● TEKS DITAMPILKAN:
____

Muhammadiyah memperingati kelahirannya yang ke-100 pada 8 Zulhijah 1430 H atau bertepatan dengan 25 November 2009.
Penggunaan kalender Hijriah sebagai perhitungan satu abad ini berbeda dari sistem kalender yang dipakai saat pendirian, yaitu kalender Masehi (18 November 1912). Sebagian pengamat melihat pergeseran pilihan kalender ini bukan sesuatu yang penting dibicarakan karena hanya berkaitan dengan perayaan. Pada 18 November 2012, mereka percaya, Muhammadiyah akan mengulang perayaan 100 tahun secara lebih meriah. Namun, bagi sebagian orang, pergeseran ini dianggap sebagai bukti proses Arabisasi dalam tubuh organisasi modernis ini.Pertanyaannya, ke mana arah keberagamaan Muhammadiyah? Apakah ia akan menjadi organisasi progresif atau akan terjebak pada fundamentalisme?
Selama ini, pengamat dan warga Muhammadiyah sering memasukkan organisasi ini dalam kategori Islam moderat. Apa makna moderat? Sebagai sebuah ”konsep relasi”, istilah Islam moderat memiliki dua sifat, afirmatif dan negatif.
Sifat pertama mengindikasikan adanya dua peradaban berbeda, Islam dan Barat. Menjadi moderat berarti tetap menjadi Muslim sejati dan pada saat bersamaan mengadopsi nilai dan ide Barat. Masuk dalam kategori afirmatif adalah anggapan tentang dua zaman, dulu dan sekarang.
Bersikap moderat berarti menjaga nilai baik dari Islam zaman dulu dan mengadopsi nilai baru yang lebih baik. Sementara sifat kedua dari moderat mengindikasikan penolakan terhadap dua ekstrem, liberal dan radikal. Seorang Muslim moderat bukanlah teroris, juga bukan orang yang berpaham liberal.
Istilah Islam moderat lebih kental aroma politik daripada pendasaran teologis dan sosiologis. Istilah ini dipopulerkan George W Bush dalam rangka war on terror. Mereka yang berpihak kepada Bush disebut moderat Islam, sementara lawannya dianggap teroris. Istilah ini memperkokoh pandangan tentang benturan peradaban antara Islam dan Barat yang didengungkan Samuel Huntington. Islam adalah oposisi biner dari Barat.
Dengan menghindari penggunaan istilah Muslim moderat yang kontroversial itu, saya menawarkan penggunaan kategori baru dalam membaca Muhammadiyah berdasarkan pendekatan teologis: puritan, salafis, dan progresif.
Berdasarkan penelitian saya tahun 2007, orang puritan, sebagai mayoritas di Muhammadiyah, memiliki model keberagamaan unik. Mereka amat konservatif dalam beragama, tetapi orientasinya bersifat duniawi. Orang puritan, dalam istilah Max Weber, menekankan asketisme duniawi. Keberhasilan beragama diukur dari seberapa banyak beramal sosial; membangun sekolah, panti asuhan, dan rumah sakit. Keselamatan bagi kelompok lebih terletak pada aktivitas sosial.

____

Ulangi tanpa perubahan sebagian teks tentang Muhammadiyah di atas, dimulai pada kata-kata "Bersikap moderat berarti" dan berhenti setelah "biner dari Barat.".

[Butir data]

____

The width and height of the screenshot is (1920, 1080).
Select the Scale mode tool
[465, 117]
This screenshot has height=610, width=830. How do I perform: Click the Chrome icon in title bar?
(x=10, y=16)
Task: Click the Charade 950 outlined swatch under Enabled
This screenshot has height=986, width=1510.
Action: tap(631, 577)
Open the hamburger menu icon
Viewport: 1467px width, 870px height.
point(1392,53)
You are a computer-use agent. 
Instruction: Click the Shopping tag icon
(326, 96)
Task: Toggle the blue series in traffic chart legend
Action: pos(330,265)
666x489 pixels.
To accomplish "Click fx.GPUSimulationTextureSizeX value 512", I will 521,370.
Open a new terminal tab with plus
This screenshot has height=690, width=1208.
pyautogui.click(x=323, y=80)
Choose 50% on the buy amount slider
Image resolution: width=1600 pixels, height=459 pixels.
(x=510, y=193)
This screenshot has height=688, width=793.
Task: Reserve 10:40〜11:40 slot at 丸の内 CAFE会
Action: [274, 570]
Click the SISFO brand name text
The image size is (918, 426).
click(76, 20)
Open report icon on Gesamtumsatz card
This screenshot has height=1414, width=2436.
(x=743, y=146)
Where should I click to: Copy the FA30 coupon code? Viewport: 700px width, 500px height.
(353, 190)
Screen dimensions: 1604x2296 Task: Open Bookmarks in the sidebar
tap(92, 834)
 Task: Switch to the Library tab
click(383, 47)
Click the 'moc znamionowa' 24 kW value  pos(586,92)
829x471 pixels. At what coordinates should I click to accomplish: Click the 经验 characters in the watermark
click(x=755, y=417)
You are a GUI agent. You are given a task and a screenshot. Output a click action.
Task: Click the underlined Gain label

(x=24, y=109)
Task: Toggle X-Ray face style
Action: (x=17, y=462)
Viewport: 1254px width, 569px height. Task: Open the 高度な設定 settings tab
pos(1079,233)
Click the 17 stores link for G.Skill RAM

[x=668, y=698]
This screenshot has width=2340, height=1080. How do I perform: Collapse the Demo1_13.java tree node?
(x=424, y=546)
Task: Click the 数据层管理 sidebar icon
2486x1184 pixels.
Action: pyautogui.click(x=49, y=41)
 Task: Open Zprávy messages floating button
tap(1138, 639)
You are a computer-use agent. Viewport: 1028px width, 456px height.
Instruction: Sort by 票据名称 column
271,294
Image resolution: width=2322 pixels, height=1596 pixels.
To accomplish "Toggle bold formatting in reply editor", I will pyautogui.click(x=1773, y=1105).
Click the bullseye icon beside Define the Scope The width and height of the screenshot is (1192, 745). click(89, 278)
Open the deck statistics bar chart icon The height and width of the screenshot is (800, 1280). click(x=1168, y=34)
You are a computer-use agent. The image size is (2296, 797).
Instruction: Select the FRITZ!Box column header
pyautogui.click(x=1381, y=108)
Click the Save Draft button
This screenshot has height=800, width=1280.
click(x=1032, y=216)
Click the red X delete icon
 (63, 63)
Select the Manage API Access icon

____

● HASIL LATIHAN:
Bersikap moderat berarti menjaga nilai baik dari Islam zaman dulu dan mengadopsi nilai baru yang lebih baik. Sementara sifat kedua dari moderat mengindikasikan penolakan terhadap dua ekstrem, liberal dan radikal. Seorang Muslim moderat bukanlah teroris, juga bukan orang yang berpaham liberal.
Istilah Islam moderat lebih kental aroma politik daripada pendasaran teologis dan sosiologis. Istilah ini dipopulerkan George W Bush dalam rangka war on terror. Mereka yang berpihak kepada Bush disebut moderat Islam, sementara lawannya dianggap teroris. Istilah ini memperkokoh pandangan tentang benturan peradaban antara Islam dan Barat yang didengungkan Samuel Huntington. Islam adalah oposisi biner dari Barat.